Exactly as they appear below, repeat the lines from the one with "Task: Save Home in Cessnock to wishlist" through the one with "Open the Фильтр", and no others.

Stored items
—————

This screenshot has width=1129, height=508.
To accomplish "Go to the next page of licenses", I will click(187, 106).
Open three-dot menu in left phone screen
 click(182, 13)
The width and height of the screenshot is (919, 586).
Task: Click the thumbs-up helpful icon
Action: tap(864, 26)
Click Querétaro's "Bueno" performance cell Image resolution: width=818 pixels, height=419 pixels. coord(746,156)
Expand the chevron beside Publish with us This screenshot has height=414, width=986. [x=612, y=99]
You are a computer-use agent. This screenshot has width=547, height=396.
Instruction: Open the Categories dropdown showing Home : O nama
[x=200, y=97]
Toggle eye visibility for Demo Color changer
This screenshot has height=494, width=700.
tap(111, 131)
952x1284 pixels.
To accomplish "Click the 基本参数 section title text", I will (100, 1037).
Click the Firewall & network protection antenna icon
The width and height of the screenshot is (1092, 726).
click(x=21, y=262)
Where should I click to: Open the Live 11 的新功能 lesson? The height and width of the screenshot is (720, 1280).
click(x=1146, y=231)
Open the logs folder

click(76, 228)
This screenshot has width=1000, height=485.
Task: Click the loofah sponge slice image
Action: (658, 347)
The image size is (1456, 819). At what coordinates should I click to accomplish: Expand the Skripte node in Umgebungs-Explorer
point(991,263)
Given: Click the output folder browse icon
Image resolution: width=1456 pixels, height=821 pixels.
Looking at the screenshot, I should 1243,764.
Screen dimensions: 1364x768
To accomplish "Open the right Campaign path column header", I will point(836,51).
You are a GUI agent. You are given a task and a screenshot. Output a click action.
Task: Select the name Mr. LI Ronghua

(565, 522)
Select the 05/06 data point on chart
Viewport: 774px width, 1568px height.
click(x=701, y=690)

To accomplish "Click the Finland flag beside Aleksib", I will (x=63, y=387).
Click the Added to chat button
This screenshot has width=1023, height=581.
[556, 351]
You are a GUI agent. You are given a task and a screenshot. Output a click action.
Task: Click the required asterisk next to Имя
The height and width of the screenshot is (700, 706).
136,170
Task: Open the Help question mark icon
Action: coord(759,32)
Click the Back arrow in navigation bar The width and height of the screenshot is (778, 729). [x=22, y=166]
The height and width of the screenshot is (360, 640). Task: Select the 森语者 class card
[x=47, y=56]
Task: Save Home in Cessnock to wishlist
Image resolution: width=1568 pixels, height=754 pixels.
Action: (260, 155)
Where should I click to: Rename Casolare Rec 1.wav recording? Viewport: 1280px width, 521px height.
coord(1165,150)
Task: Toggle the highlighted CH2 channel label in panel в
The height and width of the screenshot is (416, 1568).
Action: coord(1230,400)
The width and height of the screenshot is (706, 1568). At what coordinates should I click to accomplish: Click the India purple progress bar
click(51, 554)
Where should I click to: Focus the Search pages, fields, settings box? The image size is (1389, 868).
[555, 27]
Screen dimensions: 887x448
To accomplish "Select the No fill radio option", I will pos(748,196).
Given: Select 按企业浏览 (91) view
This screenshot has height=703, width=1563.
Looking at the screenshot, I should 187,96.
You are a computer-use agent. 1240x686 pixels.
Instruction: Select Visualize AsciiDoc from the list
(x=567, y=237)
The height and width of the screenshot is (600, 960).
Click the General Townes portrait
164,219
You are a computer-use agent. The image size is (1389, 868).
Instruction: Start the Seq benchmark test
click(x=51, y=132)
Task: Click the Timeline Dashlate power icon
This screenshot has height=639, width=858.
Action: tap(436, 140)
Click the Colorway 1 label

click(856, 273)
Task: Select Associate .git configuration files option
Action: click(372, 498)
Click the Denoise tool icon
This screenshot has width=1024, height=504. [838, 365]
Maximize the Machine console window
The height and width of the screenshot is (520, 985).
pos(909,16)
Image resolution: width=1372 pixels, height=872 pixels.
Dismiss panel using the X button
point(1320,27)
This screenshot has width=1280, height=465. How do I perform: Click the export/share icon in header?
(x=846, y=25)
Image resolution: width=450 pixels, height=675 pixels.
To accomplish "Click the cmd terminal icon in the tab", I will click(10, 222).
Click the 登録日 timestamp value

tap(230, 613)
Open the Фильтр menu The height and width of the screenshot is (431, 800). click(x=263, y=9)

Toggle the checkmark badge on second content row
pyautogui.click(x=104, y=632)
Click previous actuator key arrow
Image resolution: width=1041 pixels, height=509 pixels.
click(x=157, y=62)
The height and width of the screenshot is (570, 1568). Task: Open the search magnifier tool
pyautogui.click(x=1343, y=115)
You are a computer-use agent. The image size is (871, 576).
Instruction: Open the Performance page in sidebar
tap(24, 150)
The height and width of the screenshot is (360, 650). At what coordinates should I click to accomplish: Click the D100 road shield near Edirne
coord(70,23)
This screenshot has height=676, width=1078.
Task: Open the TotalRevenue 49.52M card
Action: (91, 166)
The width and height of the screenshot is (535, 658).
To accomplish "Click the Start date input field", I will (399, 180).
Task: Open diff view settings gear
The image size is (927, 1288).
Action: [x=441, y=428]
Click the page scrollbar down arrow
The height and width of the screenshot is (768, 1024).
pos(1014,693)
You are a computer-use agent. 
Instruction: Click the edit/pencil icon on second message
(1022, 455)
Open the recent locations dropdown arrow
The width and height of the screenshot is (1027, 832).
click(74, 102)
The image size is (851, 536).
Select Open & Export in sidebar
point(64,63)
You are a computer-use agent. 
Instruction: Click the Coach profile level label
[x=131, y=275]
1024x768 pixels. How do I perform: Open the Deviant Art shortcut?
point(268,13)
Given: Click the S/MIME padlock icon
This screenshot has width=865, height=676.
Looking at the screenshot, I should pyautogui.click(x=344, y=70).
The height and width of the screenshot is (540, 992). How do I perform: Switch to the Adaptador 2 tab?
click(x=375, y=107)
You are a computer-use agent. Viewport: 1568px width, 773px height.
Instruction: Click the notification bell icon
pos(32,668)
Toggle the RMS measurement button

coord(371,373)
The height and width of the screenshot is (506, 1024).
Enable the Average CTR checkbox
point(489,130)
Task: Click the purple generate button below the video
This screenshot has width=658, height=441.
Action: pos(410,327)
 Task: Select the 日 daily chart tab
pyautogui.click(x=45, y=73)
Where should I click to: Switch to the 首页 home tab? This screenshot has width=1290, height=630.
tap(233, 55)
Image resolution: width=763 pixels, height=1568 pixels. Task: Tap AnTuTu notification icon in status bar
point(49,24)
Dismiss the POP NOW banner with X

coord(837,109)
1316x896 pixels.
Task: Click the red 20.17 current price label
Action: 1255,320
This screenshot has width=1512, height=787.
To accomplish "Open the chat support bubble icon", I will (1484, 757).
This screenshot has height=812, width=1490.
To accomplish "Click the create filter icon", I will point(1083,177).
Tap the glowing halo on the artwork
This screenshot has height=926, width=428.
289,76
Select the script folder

—————

Task response —
Task: Save Home in Cessnock to wishlist
Image resolution: width=1568 pixels, height=754 pixels.
Action: (260, 155)
Where should I click to: Rename Casolare Rec 1.wav recording? Viewport: 1280px width, 521px height.
coord(1165,150)
Task: Toggle the highlighted CH2 channel label in panel в
The height and width of the screenshot is (416, 1568).
Action: coord(1230,400)
The width and height of the screenshot is (706, 1568). At what coordinates should I click to accomplish: Click the India purple progress bar
click(51, 554)
Where should I click to: Focus the Search pages, fields, settings box? The image size is (1389, 868).
[555, 27]
Screen dimensions: 887x448
To accomplish "Select the No fill radio option", I will pos(748,196).
Given: Select 按企业浏览 (91) view
This screenshot has height=703, width=1563.
Looking at the screenshot, I should 187,96.
You are a computer-use agent. 1240x686 pixels.
Instruction: Select Visualize AsciiDoc from the list
(x=567, y=237)
The height and width of the screenshot is (600, 960).
Click the General Townes portrait
164,219
You are a computer-use agent. The image size is (1389, 868).
Instruction: Start the Seq benchmark test
click(x=51, y=132)
Task: Click the Timeline Dashlate power icon
This screenshot has height=639, width=858.
Action: tap(436, 140)
Click the Colorway 1 label

click(856, 273)
Task: Select Associate .git configuration files option
Action: click(372, 498)
Click the Denoise tool icon
This screenshot has width=1024, height=504. [838, 365]
Maximize the Machine console window
The height and width of the screenshot is (520, 985).
pos(909,16)
Image resolution: width=1372 pixels, height=872 pixels.
Dismiss panel using the X button
point(1320,27)
This screenshot has width=1280, height=465. How do I perform: Click the export/share icon in header?
(x=846, y=25)
Image resolution: width=450 pixels, height=675 pixels.
To accomplish "Click the cmd terminal icon in the tab", I will click(10, 222).
Click the 登録日 timestamp value

tap(230, 613)
Open the Фильтр menu The height and width of the screenshot is (431, 800). click(x=263, y=9)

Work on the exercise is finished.